* Exercise prompt
Can you reproduce all of the records below word for word, with nothing changed?

* Records to process
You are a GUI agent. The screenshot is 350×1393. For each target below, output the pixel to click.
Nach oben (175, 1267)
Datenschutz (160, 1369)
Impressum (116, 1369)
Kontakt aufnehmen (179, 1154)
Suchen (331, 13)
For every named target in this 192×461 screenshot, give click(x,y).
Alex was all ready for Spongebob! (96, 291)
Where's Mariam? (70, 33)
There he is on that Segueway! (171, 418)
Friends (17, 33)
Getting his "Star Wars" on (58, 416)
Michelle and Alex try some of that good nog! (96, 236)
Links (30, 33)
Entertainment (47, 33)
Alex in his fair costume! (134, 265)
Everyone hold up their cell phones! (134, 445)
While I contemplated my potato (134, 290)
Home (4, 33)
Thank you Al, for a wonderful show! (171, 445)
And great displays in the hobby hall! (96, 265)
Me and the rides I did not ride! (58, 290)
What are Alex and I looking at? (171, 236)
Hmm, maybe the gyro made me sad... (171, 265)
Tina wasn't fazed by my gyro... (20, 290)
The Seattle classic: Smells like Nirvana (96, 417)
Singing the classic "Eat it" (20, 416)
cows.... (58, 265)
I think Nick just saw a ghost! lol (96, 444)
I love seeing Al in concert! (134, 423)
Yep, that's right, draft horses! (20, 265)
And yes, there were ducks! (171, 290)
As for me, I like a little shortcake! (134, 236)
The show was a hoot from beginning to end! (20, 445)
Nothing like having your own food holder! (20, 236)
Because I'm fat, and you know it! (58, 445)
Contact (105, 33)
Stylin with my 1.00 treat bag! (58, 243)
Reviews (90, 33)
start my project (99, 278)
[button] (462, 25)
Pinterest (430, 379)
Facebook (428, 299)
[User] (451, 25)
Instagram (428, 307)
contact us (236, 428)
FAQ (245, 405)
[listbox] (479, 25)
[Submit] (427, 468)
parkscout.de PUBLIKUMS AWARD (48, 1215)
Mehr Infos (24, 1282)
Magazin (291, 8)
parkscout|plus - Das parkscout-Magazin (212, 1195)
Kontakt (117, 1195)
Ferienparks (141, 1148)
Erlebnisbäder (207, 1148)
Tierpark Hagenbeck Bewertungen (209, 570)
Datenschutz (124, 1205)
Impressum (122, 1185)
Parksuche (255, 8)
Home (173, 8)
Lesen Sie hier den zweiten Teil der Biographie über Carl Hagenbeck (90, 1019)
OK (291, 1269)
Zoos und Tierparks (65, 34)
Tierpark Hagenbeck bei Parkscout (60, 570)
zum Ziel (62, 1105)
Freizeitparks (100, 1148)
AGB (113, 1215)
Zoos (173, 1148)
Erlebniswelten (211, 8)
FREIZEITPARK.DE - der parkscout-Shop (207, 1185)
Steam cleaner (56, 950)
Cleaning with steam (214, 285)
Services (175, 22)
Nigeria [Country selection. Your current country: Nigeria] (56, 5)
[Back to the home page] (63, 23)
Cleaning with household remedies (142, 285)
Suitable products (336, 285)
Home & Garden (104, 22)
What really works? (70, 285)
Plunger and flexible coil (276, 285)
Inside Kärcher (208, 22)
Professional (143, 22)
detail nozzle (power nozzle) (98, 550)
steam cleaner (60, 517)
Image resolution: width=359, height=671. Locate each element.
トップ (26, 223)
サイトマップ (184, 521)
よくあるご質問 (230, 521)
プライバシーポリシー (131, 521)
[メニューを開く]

* Solution to the problem
You are a GUI agent. The screenshot is 350×1393. For each target below, output the pixel to click.
Nach oben (175, 1267)
Datenschutz (160, 1369)
Impressum (116, 1369)
Kontakt aufnehmen (179, 1154)
Suchen (331, 13)
For every named target in this 192×461 screenshot, give click(x,y).
Alex was all ready for Spongebob! (96, 291)
Where's Mariam? (70, 33)
There he is on that Segueway! (171, 418)
Friends (17, 33)
Getting his "Star Wars" on (58, 416)
Michelle and Alex try some of that good nog! (96, 236)
Links (30, 33)
Entertainment (47, 33)
Alex in his fair costume! (134, 265)
Everyone hold up their cell phones! (134, 445)
While I contemplated my potato (134, 290)
Home (4, 33)
Thank you Al, for a wonderful show! (171, 445)
And great displays in the hobby hall! (96, 265)
Me and the rides I did not ride! (58, 290)
What are Alex and I looking at? (171, 236)
Hmm, maybe the gyro made me sad... (171, 265)
Tina wasn't fazed by my gyro... (20, 290)
The Seattle classic: Smells like Nirvana (96, 417)
Singing the classic "Eat it" (20, 416)
cows.... (58, 265)
I think Nick just saw a ghost! lol (96, 444)
I love seeing Al in concert! (134, 423)
Yep, that's right, draft horses! (20, 265)
And yes, there were ducks! (171, 290)
As for me, I like a little shortcake! (134, 236)
The show was a hoot from beginning to end! (20, 445)
Nothing like having your own food holder! (20, 236)
Because I'm fat, and you know it! (58, 445)
Contact (105, 33)
Stylin with my 1.00 treat bag! (58, 243)
Reviews (90, 33)
start my project (99, 278)
[button] (462, 25)
Pinterest (430, 379)
Facebook (428, 299)
[User] (451, 25)
Instagram (428, 307)
contact us (236, 428)
FAQ (245, 405)
[listbox] (479, 25)
[Submit] (427, 468)
parkscout.de PUBLIKUMS AWARD (48, 1215)
Mehr Infos (24, 1282)
Magazin (291, 8)
parkscout|plus - Das parkscout-Magazin (212, 1195)
Kontakt (117, 1195)
Ferienparks (141, 1148)
Erlebnisbäder (207, 1148)
Tierpark Hagenbeck Bewertungen (209, 570)
Datenschutz (124, 1205)
Impressum (122, 1185)
Parksuche (255, 8)
Home (173, 8)
Lesen Sie hier den zweiten Teil der Biographie über Carl Hagenbeck (90, 1019)
OK (291, 1269)
Zoos und Tierparks (65, 34)
Tierpark Hagenbeck bei Parkscout (60, 570)
zum Ziel (62, 1105)
Freizeitparks (100, 1148)
AGB (113, 1215)
Zoos (173, 1148)
Erlebniswelten (211, 8)
FREIZEITPARK.DE - der parkscout-Shop (207, 1185)
Steam cleaner (56, 950)
Cleaning with steam (214, 285)
Services (175, 22)
Nigeria [Country selection. Your current country: Nigeria] (56, 5)
[Back to the home page] (63, 23)
Cleaning with household remedies (142, 285)
Suitable products (336, 285)
Home & Garden (104, 22)
What really works? (70, 285)
Plunger and flexible coil (276, 285)
Inside Kärcher (208, 22)
Professional (143, 22)
detail nozzle (power nozzle) (98, 550)
steam cleaner (60, 517)
Image resolution: width=359, height=671. Locate each element.
トップ (26, 223)
サイトマップ (184, 521)
よくあるご質問 (230, 521)
プライバシーポリシー (131, 521)
[メニューを開く]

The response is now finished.